Figure 6. Potassium channel blockade with barium eliminates H₂O₂-induced changes in membrane properties.

Membrane properties and AP discharge were measured before and during 1 sec ramp depolarizations. Note, barium blocked H₂O₂-dependent alterations in RMP (A) and R_i (B), and the resulting changes in [THR-RMP], rheobase (C) and AP discharge (D). Barium did not prevent H₂O₂-induced hyperpolarization of THR. One-way RM ANOVA, * compared to baseline response, † compared to barium; p < 0.05. Numbers of observations are depicted in parentheses.

> [INFORMATION GIVEN]
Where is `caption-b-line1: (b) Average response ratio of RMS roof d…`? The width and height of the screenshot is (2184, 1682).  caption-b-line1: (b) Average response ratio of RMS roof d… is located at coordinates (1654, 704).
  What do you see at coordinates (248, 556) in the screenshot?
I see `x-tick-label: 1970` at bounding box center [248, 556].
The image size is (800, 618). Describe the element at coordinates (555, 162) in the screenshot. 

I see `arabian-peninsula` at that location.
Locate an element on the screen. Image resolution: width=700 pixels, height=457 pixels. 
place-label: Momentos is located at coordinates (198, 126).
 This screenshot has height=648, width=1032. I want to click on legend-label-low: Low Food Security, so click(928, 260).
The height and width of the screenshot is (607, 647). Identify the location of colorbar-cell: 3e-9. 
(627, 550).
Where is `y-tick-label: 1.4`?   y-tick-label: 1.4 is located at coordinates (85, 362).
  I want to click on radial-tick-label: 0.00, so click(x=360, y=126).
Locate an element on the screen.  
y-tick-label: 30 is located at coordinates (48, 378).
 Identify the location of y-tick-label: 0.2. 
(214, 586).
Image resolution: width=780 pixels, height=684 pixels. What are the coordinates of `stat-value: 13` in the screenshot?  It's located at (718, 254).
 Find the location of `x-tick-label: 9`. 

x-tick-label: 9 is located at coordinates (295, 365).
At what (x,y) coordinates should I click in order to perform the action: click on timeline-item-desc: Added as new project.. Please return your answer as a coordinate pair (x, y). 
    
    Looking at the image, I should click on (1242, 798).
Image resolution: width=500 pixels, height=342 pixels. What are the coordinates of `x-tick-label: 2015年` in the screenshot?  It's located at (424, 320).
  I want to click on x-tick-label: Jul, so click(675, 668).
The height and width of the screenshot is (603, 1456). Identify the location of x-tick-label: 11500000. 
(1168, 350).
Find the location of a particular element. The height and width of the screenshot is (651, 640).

> [TASKS FOR THIS EXERCISE]
a) In the figure caption, which H₂O₂-induced change did barium not prevent?
b) List every measure that the figure caption says barium kept from changing under H₂O₂.
c) Print the figure caption from "Membrane properties and" up to and including "depicted in parentheses.".

> [RESPONSES TO THE EXERCISE]
a) Barium did not prevent H₂O₂-induced hyperpolarization of THR.

b) RMP, R_i, [THR-RMP], rheobase, AP discharge

c)
Membrane properties and AP discharge were measured before and during 1 sec ramp depolarizations. Note, barium blocked H₂O₂-dependent alterations in RMP (A) and R_i (B), and the resulting changes in [THR-RMP], rheobase (C) and AP discharge (D). Barium did not prevent H₂O₂-induced hyperpolarization of THR. One-way RM ANOVA, * compared to baseline response, † compared to barium; p < 0.05. Numbers of observations are depicted in parentheses.